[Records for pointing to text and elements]

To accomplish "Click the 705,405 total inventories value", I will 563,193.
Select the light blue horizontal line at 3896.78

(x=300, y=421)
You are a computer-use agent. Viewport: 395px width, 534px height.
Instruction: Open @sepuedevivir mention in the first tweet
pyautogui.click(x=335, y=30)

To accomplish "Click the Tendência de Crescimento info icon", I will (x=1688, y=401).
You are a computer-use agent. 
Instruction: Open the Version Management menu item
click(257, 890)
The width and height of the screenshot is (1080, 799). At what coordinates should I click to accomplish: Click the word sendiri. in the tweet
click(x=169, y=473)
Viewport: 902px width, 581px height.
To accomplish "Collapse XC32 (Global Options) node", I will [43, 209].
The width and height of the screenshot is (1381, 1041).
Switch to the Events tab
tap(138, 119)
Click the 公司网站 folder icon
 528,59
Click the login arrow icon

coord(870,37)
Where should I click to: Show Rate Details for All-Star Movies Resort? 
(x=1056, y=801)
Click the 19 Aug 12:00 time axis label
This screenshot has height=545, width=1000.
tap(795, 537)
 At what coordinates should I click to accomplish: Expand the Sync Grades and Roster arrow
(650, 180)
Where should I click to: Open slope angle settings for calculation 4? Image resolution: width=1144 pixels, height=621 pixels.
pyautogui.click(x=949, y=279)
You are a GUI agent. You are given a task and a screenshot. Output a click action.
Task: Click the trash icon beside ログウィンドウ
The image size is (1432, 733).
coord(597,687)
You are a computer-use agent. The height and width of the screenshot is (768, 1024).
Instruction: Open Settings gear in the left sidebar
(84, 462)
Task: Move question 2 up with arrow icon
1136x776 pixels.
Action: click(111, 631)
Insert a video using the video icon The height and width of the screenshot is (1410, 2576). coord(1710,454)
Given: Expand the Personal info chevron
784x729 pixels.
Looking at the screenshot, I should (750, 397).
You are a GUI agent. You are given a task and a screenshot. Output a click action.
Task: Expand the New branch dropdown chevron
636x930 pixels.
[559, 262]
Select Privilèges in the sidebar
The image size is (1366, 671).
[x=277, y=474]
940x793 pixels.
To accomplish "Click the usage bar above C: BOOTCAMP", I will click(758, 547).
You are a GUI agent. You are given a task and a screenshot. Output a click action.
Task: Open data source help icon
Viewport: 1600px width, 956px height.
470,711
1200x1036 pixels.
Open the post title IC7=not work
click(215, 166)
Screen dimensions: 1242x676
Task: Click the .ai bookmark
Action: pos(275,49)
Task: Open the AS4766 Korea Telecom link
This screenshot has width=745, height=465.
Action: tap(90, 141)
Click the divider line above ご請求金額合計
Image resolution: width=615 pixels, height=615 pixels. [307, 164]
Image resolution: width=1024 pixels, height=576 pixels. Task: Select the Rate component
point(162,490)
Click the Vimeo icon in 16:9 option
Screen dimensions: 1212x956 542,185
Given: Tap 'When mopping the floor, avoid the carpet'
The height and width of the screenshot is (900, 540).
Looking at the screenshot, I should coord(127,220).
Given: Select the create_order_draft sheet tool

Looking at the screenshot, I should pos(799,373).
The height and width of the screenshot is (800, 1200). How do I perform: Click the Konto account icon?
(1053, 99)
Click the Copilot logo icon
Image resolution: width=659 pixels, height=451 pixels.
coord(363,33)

- PROBLEM TO WORK ON
Please format the lines starting at the one that contains "The height and width of the screenshot is (800, 1200)." and ending at the end of the records as a Markdown table with two columns, Row and Line. Number the rows in order, and leave blank lines out.

- RESPONSE TO THE TASK
| Row | Line |
|---|---|
| 1 | The height and width of the screenshot is (800, 1200). How do I perform: Click the Konto account icon? |
| 2 | (1053, 99) |
| 3 | Click the Copilot logo icon |
| 4 | Image resolution: width=659 pixels, height=451 pixels. |
| 5 | coord(363,33) |